With Anastasio on acoustic guitar, McConnell on electric piano and the two of them crooning in fraternal harmony, they pulled out the Billy Breathes outtake “Strange Design,” turned the Round Room epic “Waves” into a concise ballad and jumped back to Billy Breathes for the sing-along standard “Waste.” It wasn’t enough to make you believe
that Coventry ’04 never happened. It was reassuring to know that Anastasio will never say never. Then if that reunion wasn’t enough, Anastasio finished the night with a keyboard-army race through the Farmhouse instrumental “First Tube,” bulking up his current band 70 Volt Parade with McConnell and John Medeski on extra ivories and tenor honk
from saxophonist Peter Apfelbaum.
If McConnell had been nowhere near Roseland, this still would have been a night to remember and download. The
first peak came in the second song, a powerfully distended “Night Speaks to a Woman” in which Anastasio’s face lit up with delighted concentration as he soloed over the meaty rolling boom of his parade: drummer Skeeto Valdez,
bassist Tony Hall, guitarist Les Hall (no relation) and keysman Ray Paczkowski. Backing vocalists Jennifer Hartswick and Christina Durfee had to fight for space in the mix at times — this is a loud band — but then so did Anastasio, who seemed to thrive in the surge. His guitar breaks and vocals in the songs from the tight buoyant Shine (including “Air Said to Me,” the title track and “Come as Melody”) had a straightforward big-rock force that Anastasio rarely allowed himself in the weird science of
Phish. “Simple Twist Up Dave,” from the Plasma big-band songbook, was another bulldozing treat, with distortion instead of horns. Anastasio also took Round Room‘s “46 Days” out for a long boogie march that sounded
more like Exile on Main Street than Jam Band Nation.

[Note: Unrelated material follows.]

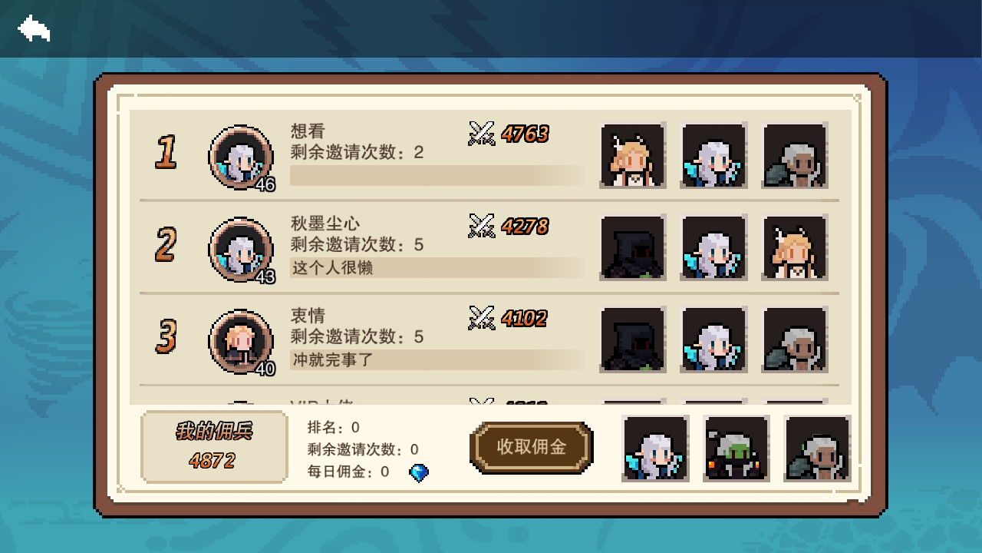Select player entry named 秋墨尘心
The image size is (982, 553).
(x=489, y=247)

I should say a few words about the set break — there was none. For all of the big talk about freedom and exploration, jam band culture can be rigidly conservative. Example: bands always play two sets, with a twenty-minute intermission that
is often just a momentum killer. On this tour, Anastasio gives his band a rest but keeps going with an acoustic guitar for a few songs, mixing old and new numbers with no apparent plan but great instinct. He was in Round Room again for “Pebbles and Marbles,” then went back even further, to
Hoist for “Sample in a Jar.” And when he sang the last line in that chorus — “The simple smiles and good times seem all wrong” — it was obvious that no one in the room agreed. Including him.